● Questions à traiter
(a) Recopiez à l'identique un passage de l'extrait sur les bénévoles du parc Maximilien, en commençant aux mots "La réflexion est" et en vous arrêtant après "Comment alors ?".
(b) Poursuivez l'extrait sur les bénévoles du parc Maximilien à partir de sa dernière phrase.

++++ Extrait à lire

La réflexion est différente. On ne peut plus, nous, bénévoles, continuer à se relayer tous les soirs comme on le fait depuis 8 mois. C’est intenable. Il y a une fatigue physique mais surtout un épuisement émotionnel. Il faut qu’on sorte du parc Maximilien et qu’on ne soit plus dans un mécanisme d’urgence tous les soirs entre 20h et une heure du matin. On ne peut pas maintenir l’action sous cette forme-là.
Comment alors ?

++++++++
++++ Données fournies

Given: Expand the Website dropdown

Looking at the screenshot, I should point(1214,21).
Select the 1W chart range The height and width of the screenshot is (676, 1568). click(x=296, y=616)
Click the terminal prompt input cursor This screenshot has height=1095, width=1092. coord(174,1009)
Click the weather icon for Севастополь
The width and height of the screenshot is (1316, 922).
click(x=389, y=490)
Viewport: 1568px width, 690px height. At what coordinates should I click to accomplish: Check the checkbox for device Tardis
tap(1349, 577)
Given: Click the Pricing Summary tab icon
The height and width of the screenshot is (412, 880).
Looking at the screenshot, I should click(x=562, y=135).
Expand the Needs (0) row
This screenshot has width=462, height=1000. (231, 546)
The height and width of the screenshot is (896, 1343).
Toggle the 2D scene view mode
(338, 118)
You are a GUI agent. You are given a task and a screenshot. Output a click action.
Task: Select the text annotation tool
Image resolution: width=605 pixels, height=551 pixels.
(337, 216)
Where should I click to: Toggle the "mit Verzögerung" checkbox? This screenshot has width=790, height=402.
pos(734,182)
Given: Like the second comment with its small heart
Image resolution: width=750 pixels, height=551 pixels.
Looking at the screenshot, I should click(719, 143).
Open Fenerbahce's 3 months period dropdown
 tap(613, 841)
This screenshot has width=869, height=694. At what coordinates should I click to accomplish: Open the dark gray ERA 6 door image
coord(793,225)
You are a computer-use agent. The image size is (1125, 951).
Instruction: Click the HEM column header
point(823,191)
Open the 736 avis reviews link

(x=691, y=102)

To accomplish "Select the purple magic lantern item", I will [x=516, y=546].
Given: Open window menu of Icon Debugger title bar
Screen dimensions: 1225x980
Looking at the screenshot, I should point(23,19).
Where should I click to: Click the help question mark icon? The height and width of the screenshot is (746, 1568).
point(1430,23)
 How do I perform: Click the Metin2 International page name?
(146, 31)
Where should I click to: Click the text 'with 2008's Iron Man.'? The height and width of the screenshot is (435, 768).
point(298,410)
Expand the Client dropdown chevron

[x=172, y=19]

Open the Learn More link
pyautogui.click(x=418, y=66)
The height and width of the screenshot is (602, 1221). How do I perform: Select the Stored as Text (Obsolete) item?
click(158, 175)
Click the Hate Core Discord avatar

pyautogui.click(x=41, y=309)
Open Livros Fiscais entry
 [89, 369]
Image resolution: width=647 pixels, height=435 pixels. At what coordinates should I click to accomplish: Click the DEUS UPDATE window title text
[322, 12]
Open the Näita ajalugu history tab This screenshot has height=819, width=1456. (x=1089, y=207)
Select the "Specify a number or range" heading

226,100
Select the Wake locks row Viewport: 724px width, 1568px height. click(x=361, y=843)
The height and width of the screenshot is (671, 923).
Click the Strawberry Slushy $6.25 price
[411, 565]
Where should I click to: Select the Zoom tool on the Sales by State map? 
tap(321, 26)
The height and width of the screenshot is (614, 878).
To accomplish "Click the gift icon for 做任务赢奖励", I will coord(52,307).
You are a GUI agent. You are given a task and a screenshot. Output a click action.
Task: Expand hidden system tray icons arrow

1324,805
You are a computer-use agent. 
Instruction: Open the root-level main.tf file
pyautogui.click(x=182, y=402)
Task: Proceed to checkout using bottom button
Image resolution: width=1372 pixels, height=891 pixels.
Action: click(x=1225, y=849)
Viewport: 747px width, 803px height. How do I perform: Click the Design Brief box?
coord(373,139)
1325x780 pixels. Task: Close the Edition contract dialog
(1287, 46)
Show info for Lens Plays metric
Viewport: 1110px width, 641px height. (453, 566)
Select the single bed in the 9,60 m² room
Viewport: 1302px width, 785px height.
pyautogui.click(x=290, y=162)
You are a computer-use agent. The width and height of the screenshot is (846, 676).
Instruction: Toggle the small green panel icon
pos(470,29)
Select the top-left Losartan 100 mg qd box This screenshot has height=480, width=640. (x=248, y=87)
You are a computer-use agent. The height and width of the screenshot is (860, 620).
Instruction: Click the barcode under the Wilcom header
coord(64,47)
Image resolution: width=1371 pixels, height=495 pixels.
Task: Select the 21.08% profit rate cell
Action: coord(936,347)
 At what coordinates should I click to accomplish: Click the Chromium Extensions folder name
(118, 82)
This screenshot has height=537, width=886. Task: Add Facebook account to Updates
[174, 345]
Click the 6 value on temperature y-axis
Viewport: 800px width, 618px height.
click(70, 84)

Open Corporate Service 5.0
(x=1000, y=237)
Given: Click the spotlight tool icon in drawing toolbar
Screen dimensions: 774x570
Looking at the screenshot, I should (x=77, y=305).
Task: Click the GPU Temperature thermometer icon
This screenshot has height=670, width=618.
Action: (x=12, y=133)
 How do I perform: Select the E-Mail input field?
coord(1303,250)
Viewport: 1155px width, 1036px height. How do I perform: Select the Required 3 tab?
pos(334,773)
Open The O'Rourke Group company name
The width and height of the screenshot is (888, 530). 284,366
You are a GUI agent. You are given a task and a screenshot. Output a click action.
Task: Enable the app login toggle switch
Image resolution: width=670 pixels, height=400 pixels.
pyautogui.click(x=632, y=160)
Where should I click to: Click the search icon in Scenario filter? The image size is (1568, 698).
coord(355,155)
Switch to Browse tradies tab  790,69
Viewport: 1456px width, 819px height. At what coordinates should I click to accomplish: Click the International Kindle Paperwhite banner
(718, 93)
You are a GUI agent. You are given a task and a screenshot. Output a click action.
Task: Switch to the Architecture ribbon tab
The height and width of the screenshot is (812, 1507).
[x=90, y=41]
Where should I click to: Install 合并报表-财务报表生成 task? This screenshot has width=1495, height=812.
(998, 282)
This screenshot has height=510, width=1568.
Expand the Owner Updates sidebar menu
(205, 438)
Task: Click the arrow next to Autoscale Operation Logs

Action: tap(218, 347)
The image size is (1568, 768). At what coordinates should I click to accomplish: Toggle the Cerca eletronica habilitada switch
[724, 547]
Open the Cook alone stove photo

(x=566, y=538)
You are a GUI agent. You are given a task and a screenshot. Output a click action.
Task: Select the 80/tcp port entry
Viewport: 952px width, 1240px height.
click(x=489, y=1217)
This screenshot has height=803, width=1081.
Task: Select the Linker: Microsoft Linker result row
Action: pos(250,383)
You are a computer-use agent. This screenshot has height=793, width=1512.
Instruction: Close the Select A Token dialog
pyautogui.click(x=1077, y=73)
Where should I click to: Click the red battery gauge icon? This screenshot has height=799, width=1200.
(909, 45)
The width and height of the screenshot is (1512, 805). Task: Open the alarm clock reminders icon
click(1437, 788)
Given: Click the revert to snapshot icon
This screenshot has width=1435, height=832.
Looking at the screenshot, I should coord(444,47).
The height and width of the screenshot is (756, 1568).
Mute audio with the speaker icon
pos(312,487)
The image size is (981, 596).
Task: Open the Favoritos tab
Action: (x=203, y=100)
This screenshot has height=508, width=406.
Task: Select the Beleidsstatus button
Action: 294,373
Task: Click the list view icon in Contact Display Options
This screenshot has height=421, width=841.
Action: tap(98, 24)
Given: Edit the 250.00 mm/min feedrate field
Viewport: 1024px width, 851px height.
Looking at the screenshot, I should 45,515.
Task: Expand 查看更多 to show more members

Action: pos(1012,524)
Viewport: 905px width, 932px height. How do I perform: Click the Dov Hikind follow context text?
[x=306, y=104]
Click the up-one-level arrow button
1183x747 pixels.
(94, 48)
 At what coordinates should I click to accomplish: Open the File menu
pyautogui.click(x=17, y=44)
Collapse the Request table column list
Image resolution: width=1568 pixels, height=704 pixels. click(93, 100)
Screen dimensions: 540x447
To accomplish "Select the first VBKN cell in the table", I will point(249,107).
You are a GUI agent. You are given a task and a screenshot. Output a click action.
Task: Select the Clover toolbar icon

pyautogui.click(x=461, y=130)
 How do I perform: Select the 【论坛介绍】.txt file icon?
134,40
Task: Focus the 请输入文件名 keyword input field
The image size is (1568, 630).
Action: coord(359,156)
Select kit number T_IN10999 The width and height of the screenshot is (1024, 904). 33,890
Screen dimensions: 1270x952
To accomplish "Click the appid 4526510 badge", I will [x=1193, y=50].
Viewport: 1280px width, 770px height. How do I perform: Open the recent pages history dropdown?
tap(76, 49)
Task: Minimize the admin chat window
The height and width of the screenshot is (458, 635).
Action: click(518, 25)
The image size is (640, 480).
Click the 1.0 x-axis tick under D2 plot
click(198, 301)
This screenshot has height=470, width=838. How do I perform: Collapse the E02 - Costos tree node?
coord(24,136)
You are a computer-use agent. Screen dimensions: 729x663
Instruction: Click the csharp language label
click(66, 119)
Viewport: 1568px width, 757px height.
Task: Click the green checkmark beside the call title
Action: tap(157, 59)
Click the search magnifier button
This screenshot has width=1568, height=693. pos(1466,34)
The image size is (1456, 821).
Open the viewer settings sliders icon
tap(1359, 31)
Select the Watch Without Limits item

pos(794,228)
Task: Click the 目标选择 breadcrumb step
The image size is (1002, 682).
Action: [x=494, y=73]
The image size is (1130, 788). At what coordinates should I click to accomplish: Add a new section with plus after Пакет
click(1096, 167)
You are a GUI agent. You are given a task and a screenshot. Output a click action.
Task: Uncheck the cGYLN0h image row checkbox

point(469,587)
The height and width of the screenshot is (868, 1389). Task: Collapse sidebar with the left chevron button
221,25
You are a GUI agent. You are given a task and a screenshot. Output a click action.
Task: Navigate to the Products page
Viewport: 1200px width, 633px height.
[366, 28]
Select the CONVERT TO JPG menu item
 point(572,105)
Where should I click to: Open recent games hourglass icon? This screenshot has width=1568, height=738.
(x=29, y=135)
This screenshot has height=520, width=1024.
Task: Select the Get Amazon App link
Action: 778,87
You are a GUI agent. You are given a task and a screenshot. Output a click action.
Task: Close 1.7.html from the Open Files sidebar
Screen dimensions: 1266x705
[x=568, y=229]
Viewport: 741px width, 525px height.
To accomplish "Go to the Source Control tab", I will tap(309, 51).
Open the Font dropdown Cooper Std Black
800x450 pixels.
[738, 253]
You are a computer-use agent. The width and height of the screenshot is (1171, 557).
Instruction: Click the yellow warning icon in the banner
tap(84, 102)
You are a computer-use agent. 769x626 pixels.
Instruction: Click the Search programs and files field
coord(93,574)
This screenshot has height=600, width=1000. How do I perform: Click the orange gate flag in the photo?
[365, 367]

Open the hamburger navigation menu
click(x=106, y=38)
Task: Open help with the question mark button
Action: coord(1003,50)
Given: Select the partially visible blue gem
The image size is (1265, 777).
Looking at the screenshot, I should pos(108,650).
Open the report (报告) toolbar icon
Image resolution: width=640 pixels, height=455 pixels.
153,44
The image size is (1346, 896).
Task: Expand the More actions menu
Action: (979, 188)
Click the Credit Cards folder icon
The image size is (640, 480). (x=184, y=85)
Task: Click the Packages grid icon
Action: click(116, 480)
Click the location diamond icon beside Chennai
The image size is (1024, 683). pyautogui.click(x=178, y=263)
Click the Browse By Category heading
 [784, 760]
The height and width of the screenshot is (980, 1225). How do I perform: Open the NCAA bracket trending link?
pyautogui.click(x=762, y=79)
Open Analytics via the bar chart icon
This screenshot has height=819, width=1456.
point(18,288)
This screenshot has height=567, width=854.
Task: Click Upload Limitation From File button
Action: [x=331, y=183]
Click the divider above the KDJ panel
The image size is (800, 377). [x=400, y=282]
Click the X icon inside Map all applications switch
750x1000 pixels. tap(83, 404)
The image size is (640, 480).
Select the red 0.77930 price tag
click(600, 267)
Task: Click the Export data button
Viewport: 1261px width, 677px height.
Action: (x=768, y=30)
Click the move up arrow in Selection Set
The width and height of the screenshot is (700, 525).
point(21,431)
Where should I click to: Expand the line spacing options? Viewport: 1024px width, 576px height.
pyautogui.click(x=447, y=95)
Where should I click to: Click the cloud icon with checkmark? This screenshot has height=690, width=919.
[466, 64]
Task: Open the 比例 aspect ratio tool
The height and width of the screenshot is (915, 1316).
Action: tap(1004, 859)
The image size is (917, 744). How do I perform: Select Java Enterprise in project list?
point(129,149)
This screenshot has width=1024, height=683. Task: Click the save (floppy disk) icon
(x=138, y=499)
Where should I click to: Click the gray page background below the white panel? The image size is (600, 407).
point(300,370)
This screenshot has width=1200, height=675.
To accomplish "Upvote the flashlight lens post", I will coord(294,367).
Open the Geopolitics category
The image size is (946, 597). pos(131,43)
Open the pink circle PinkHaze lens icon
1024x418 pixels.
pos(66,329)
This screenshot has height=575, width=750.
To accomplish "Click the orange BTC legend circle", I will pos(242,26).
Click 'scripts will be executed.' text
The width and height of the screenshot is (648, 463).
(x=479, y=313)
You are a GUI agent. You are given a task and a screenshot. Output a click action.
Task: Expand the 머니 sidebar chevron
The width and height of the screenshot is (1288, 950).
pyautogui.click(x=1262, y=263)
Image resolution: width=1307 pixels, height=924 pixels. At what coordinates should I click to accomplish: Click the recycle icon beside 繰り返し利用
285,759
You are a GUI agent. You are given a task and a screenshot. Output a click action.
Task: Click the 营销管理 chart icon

++++++++

● Réponses par numéro
(a)
La réflexion est différente. On ne peut plus, nous, bénévoles, continuer à se relayer tous les soirs comme on le fait depuis 8 mois. C’est intenable. Il y a une fatigue physique mais surtout un épuisement émotionnel. Il faut qu’on sorte du parc Maximilien et qu’on ne soit plus dans un mécanisme d’urgence tous les soirs entre 20h et une heure du matin. On ne peut pas maintenir l’action sous cette forme-là.
Comment alors ?

(b)
Il faudrait le faire de manière plus organisée. On pourrait passer par une identification des familles qui souhaitent continuer l’hébergement avec les migrants les plus vulnérables : les femmes et les mineurs. On pourrait alors orienter les migrants qui seraient eux identifiés via le hub humanitaire, à la gare du Nord, vers les familles. On pourrait aussi, en amont, constituer une base de données d’hébergeurs qui accepteraient de travailler dans l’urgence et vers qui on pourrait diriger les migrants qu’on a repérés à l’issue d’une maraude. Tout cela reste très hypothétique. Notre force reste l’adaptation à la réalité du terrain. Le besoin fera notre action. Nous avons des milliers de citoyens bénévoles prêts à rebondir s’il le faut.
Combien de migrants pourraient ainsi être pris en charge ?
Si on poursuit avec un dispositif similaire à la Porte d’Ulysse avec 250 places et qu’on place 50 femmes et mineurs en famille, on hébergerait tous les jours 300 personnes.
Ce qui veut dire que 200 gars resteraient sur le carreau ?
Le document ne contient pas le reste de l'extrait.